=== Selected passage ===

Great Western II .44 SPL

The Great Western II with Turnbull color casehardening and American…

The Great Western II with Turnbull color casehardening and American elk grips from Eagle Grips is a handsome sixshooter that performs as good as it looks.

WE ALL HAVE FAVORITES, it doesn’t matter whether it’s cars or flavors of ice cream; if there’s more than one to choose from, there will be one you like better than the others. Along those lines, as a shooter, I’ve never shot a caliber I didn’t like, but I’d be lying if I didn’t admit to a favorite. That’s the .44 Special.

Since I was 19 years old I’ve always had a single-action capable of shooting .44 Special ammo, and those guns have been my usual choice for a day in the woods or for casual plinking sessions. But I rarely used .44 Special guns for Cowboy Action Shooting (CAS), relying instead on my .44 Colt conversions to fill that ticket. However, this year I spent a lot of time testing .44 Special ammunition for one of my black powder columns, and after shooting hundreds of rounds, I had fallen in love with the .44 Special all over again. I was overcome by the undeniable desire to use that great cartridge in CAS matches.

That posed a bit of a problem because I didn’t have a matching set of single-action revolvers chambered for .44 Special. I had a nice 7.5-inch barreled SAA clone with European stag grips that I’d used for the black powder load test. I could have paired that up with my old faithful Hawes Western Marshal, but the Hawes barrel is 6 inches long. It has a different look and feel from a conven-tional SAA clone. I figured I’d just have to buy myself another 7.5-inch SAA clone.

===

**Directive a:**
Retype the lines of the listing from the line that contains "You are a computer-use" through the line that contains "[x=357, y=458]", both included. Leave the pictures out.

=== Listed entries ===

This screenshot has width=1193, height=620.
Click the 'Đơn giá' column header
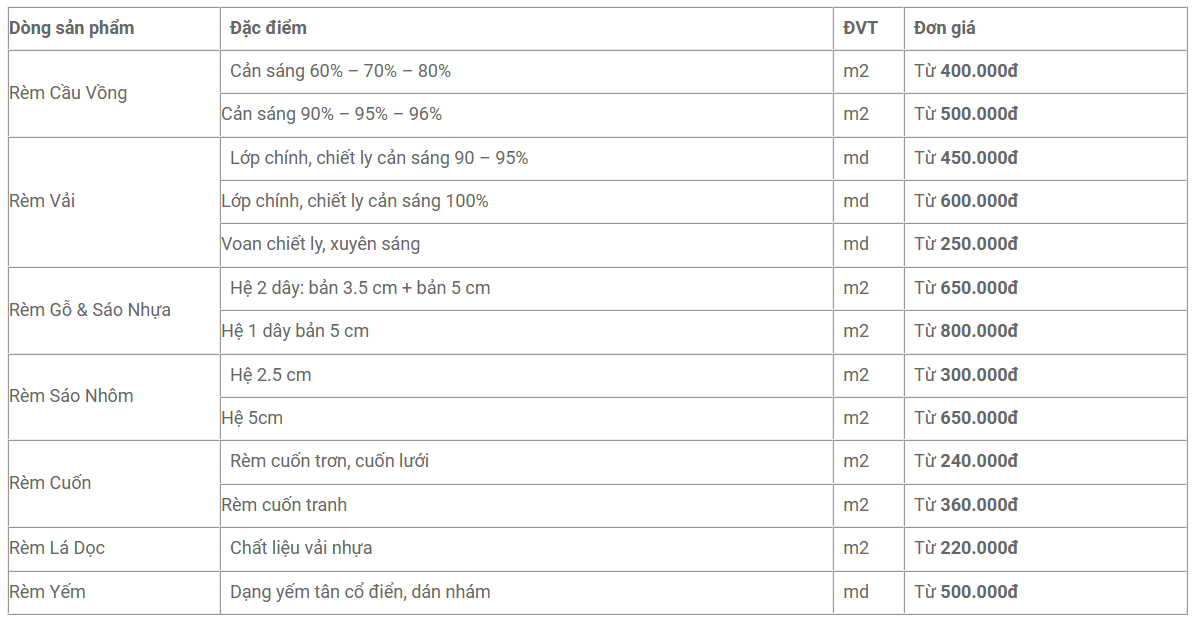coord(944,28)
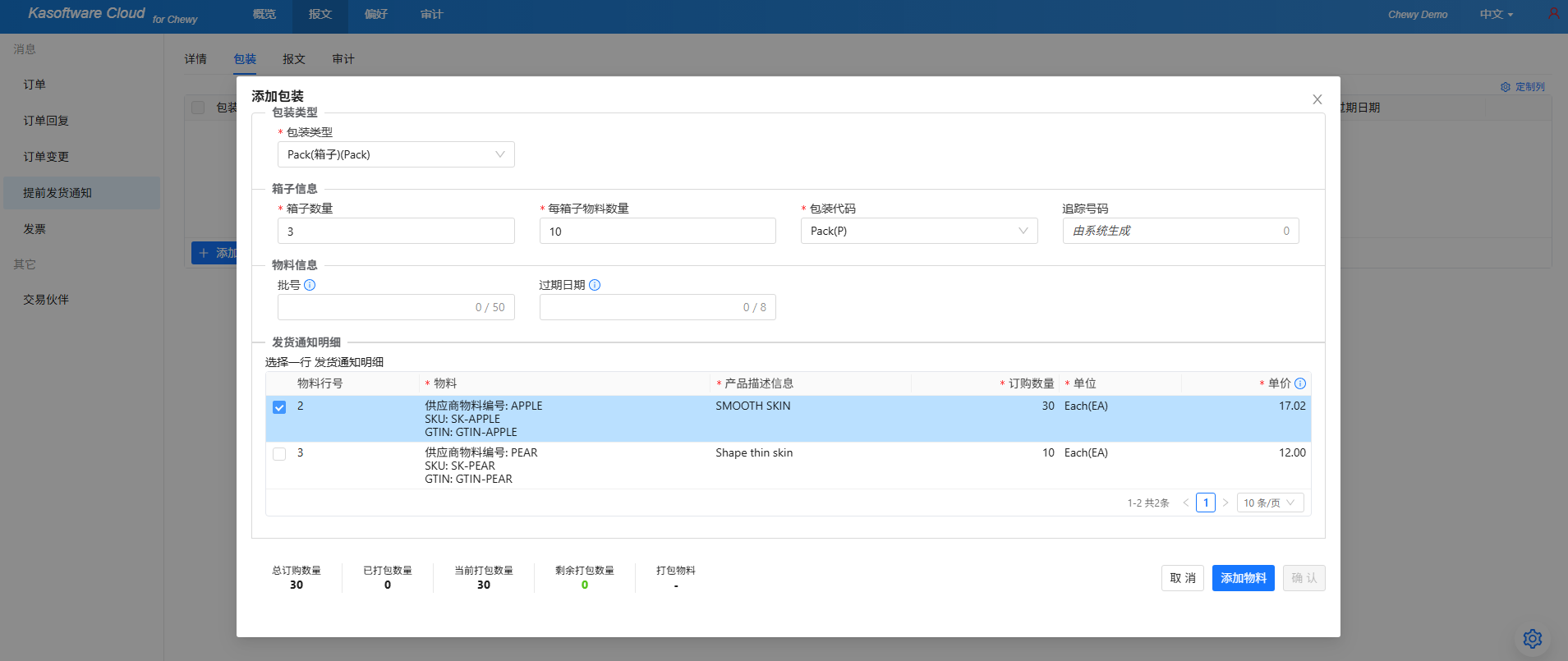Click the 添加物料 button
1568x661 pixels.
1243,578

===
=== Listed entries ===

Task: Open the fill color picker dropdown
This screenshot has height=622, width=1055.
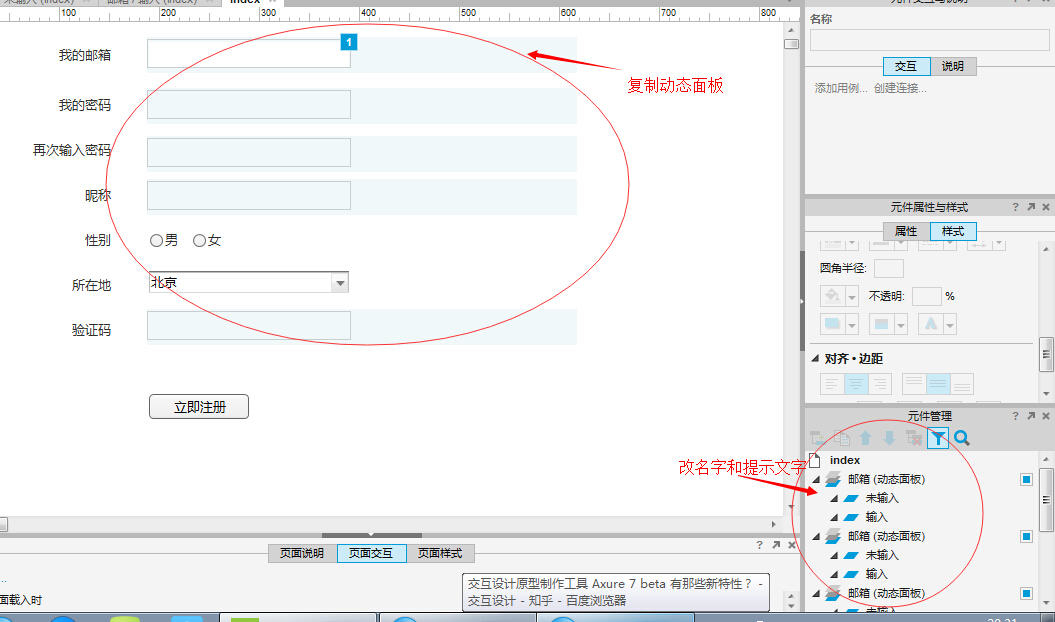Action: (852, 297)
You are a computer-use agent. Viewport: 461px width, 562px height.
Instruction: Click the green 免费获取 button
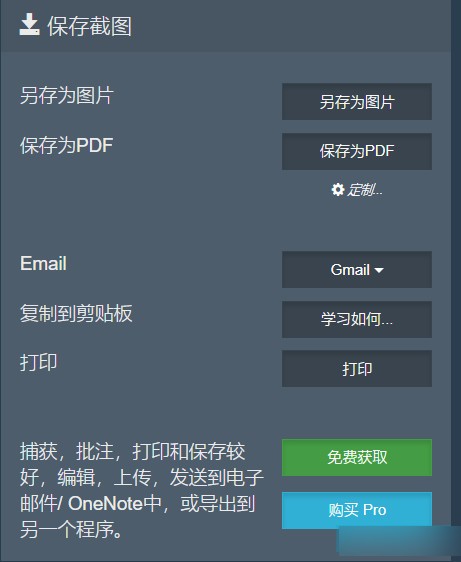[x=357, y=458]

===

**Directive b:**
List each specific revolver the writer of the Great Western II review says they own.

**Response a:**
You are a computer-use agent. Viewport: 461px width, 562px height.
Instruction: Click the green 免费获取 button
[x=357, y=458]

**Response b:**
- The .44 Colt conversions
- A 7.5-inch barreled SAA clone with European stag grips
- The Hawes Western Marshal, with a 6-inch barrel